Теперь же все объедки были тщательно собраны и изъяты.
Веревки, нитки, карандаши (которые также запрещены!) покоились в щели под дверным порогом. Сюда надзор не заглядывал ни разу; сейчас вдруг заглянул.
— Вот же негодяй этот Гусак, - шепнул мне Рыжий, - настучал-таки, заложил нас, паскуда!
— Но, может, это и не он? - усомнился я.
— А-а-а, - наморщась, отмахнулся Рыжий, - какая, в сущности, разница? Он же у них - главный… Атаман шайки Червонных Валетов!
— Об чем это вы там шепчетесь? - спросил с подозрением старший надзиратель.
— Ни о чем, - отозвался я, - так… о погоде.
Дерзкий этот ответ не понравился ему.
— Поговори у меня, - проворчал он, нахмурясь, - поговори!
— А я и не говорю с вами, - возразил я усмешливо, - вы сами встреваете.
И тотчас же я пожалел о сказанном, раскаялся в том, что ввязался в ненужный этот спор.
Привлекать к себе внимание начальства было рискованно, тем более в моем положении!
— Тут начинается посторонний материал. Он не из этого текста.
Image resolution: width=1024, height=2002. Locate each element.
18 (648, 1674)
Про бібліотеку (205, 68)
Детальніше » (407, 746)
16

Дело в том, что за щекой у меня были спрятаны карты (они недаром изготовляются столь миниатюрными). Незаметные внешне, карты все же мешали мне, затрудняли речь. И старшой, очевидно, почуял это.
Он приблизился и с минуту разглядывал меня, шарил глазами. Потом приказал внезапно:
— А ну, раскрой пасть!
И тут же, не дожидаясь, покуда я сделаю это сам, полез мне в рот, раздирая пальцами губы.
Пальцы были шершавы и солоны; они пахли потом и табаком, и еще чем-то, непонятным и мерзким.
Давясь, испытывая позывы тошноты, я отшатнулся, но было уже поздно.
— Ага! - проговорил он, разглядывая замусоленные листки.- Вот как вы ухитряетесь, - обтер их, задумчиво кивнул, отвечая каким-то своим мыслям. - Значит, правильно… Что ж, учтем на дальнейшее.
И затем, крепко ухватив меня за плечо, сказал, подталкивая к дверям:
— В карцер. На трое суток!
«Вот так опять подвели меня карты! Ведь зарекался же, зарекался, - горестно думал я, шагая под конвоем по гулким коридорам тюрьмы. - Клятву давал - не брать их в руки. И все же не выдержал, взял. И не для игры взял, нет; просто захотелось потрогать, потасовать, ощутить хоть на миг их податливую упругость… И вот результат. Штрафная одиночка. Сырой бетон. И промозглая мгла».
* * *
Мгла была тяжкой, давящей, почти осязаемой. Она клубилась вокруг меня и текла, как вода. Как черная вода… Лампочки здесь не полагалось (карцер этот был особый, строгий, я уже знал о нем - слышал от ребят).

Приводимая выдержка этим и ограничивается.